I gotta admit, I am judgey about geographic bachelors. Where I really don’t care if you breastfeed your baby and I don’t even notice what kind of car you drive, I’m pretty much against geographic bachelor tours.
And I do not hold back from telling you about it. Like so many in our military community, if you tell me you are thinking about going geobach (where the service member moves to the next duty station while the family stays put) BE WARNED: I am going to try to talk you out of it.
The blanket assumption is wrong.One of my colleagues thinks this is completely wrong. Not only is she against judginess of all kinds, she thinks that the blanket assumption that a spouse will move to be with their service member is a real problem—especially when it comes to spouse employment.
So she was surprised to be judged (not by me!) when she and her Marine lived apart so she could finish her degree. Even after the fact, when she and her Marine were back together and looking back at the geobach tour as a good thing that worked out for them, she found people were still judgey.
She was offended. I was intrigued.Any time people in your social group get judgey on you, it is usually for a reason. For all its obnoxiousness, that social judgment you feel is supposed to be doing some kind of work. I think it is good to take a step back and wonder why are we so judgey against geographic bachelors?
Geobaching is a solution to some of the ills of military life.Geobaching can solve the problem of spouse employment. Both partners keep their jobs and keep advancing. Geobaching solves the problem of an impossible real estate market. You keep your house for a few more years and you can probably sell for a profit. Geobaching solves the problem of moving teenagers. Just don’t do it.
Since frequent moves, like deployments, are a hallmark of military life, shouldn’t we all be embracing geographic bachelorhood as an awesome adaptation? Why do we greet it with raised eyebrows and snippy comments instead?
Good question. I know that I’m likely to rush in where angels fear to tread because my husband and I have done the geobach thing twice—once for Hurricane Katrina and once because we had a junior/senior in high school. We know for sure and certain that a geographic bachelor tour is not just another deployment. It isn't forced upon you. It is a choice to be married and live apart. That says something.
So, of course, when we were making these choices, we did feel judged. When my husband was eating his sad dinner in his car in the Wendy’s parking lot (poor guy he totally took one for the family on that tour) we got judged by the whole crew of his ship. What kind of wife doesn’t move with such a great guy?
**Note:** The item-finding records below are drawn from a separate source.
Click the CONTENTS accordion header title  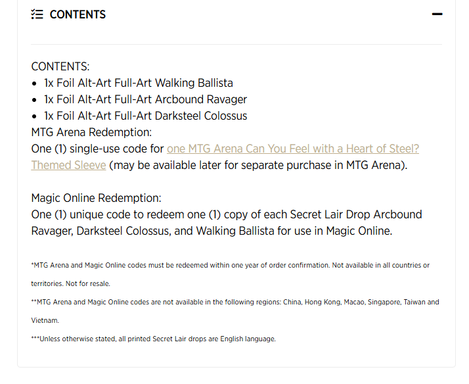click(x=78, y=14)
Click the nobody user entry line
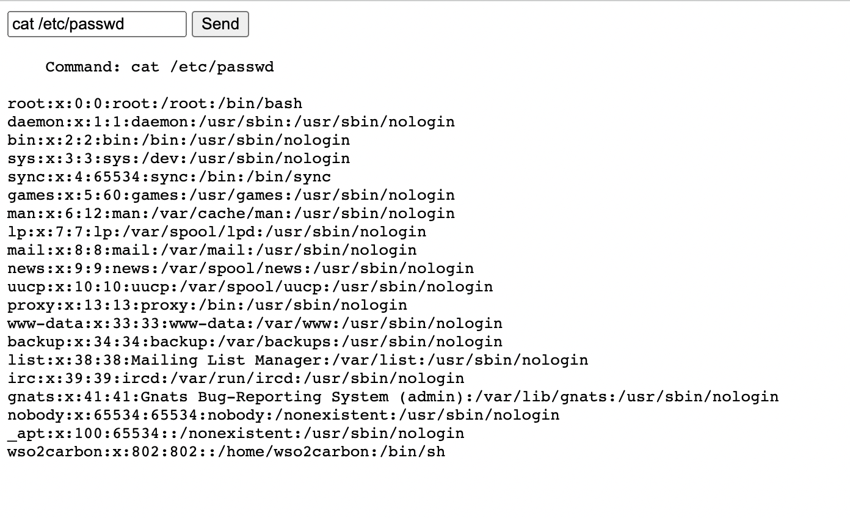Screen dimensions: 850x518 click(283, 415)
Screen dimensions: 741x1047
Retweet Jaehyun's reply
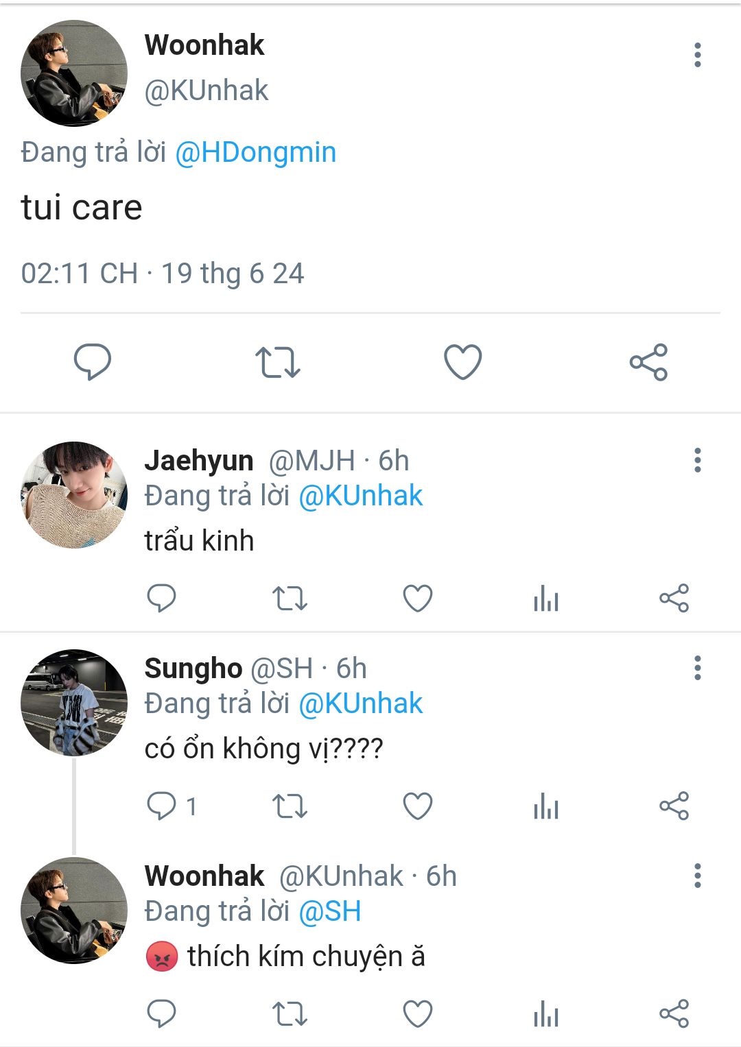click(x=290, y=599)
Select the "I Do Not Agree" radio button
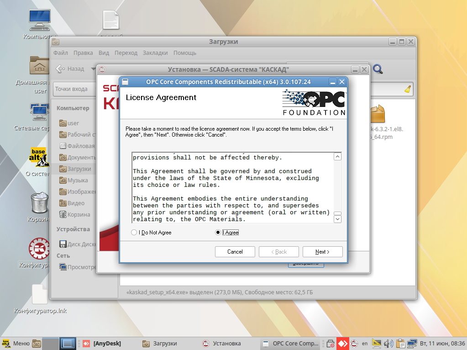This screenshot has width=467, height=350. point(134,233)
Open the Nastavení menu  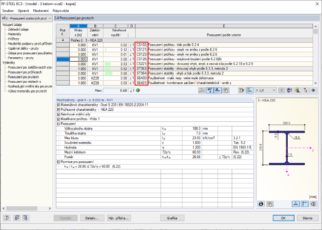(x=41, y=11)
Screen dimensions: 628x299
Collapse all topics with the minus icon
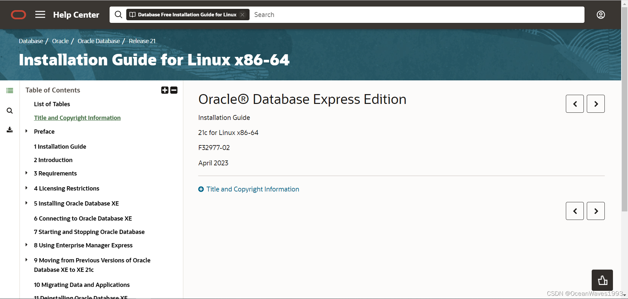[174, 90]
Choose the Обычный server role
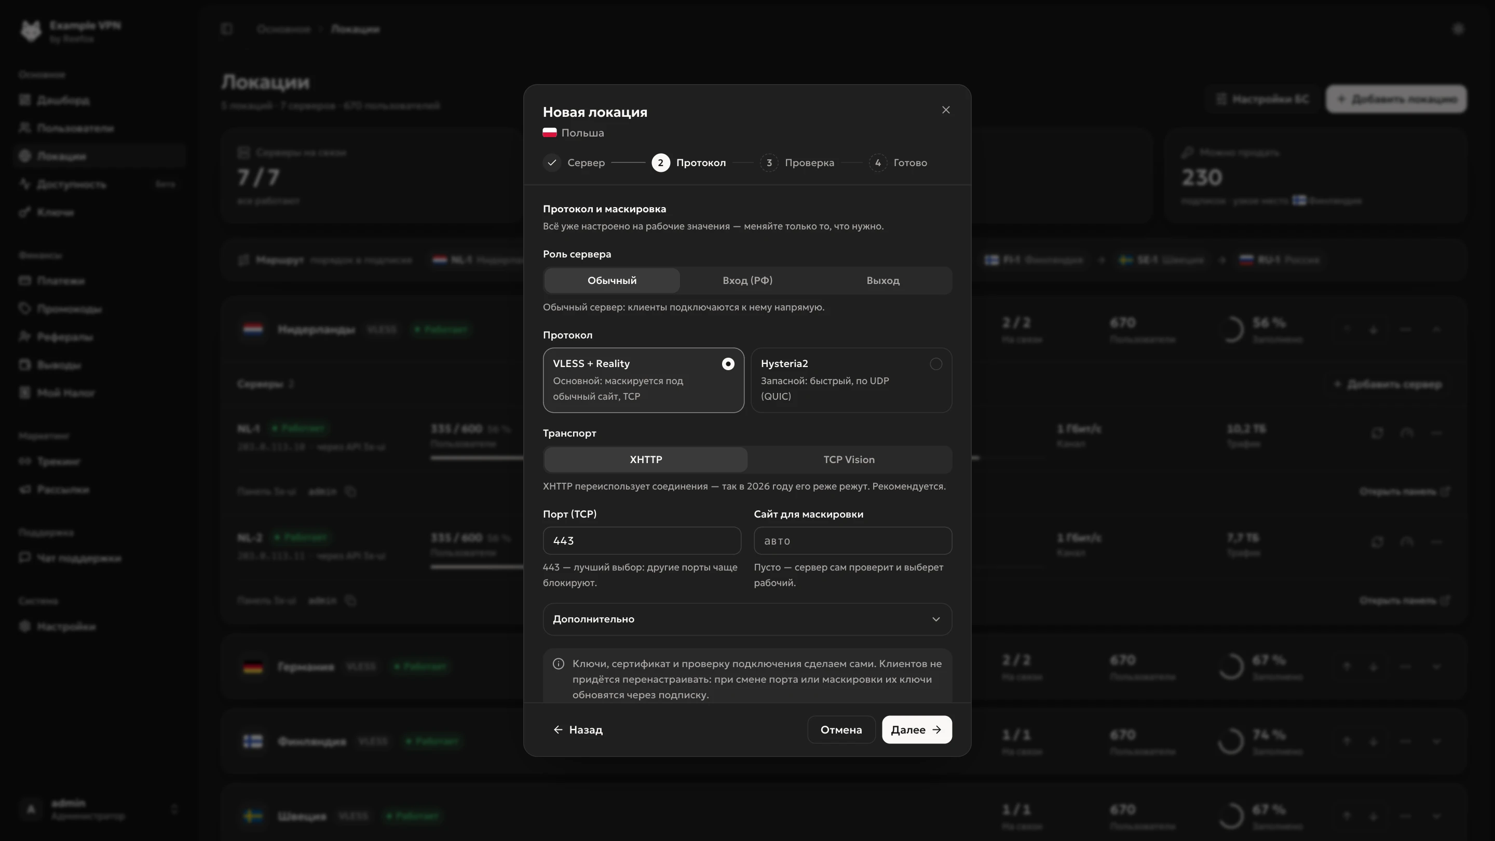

That kind of hurt.Oh well. Sometimes you just gotta react to social judgment with a deep, heartfelt, oh well. Which is what we had to do. We recognized that the pain of perceived judgments of other people (parents, siblings, friends, neighbors, colleagues, strangers) about our decision made us examine our decision more closely. We knew we were between a rock and a hard place with that move. Either moving together or doing the geobach tour apart was going to suck in one way or another. I still have pages and pages of notebook paper where we weighed out our decision.
The judgments of other people didn’t make the decision for us. The judgment of other people flagged the decision as something we needed to approach with great care.
So if you tell me today that you are going to geobach, expect that I am going to raise my eyebrows. I am going to ask about why you would do that. I am going to tell you it is harder than it looks. I'm gonna be a little judgey.
Then I promise I’m going to shut up. Ultimately, you and your service member are the only one who know every factor that weights on your family life. And I trust you to make the best decision for you.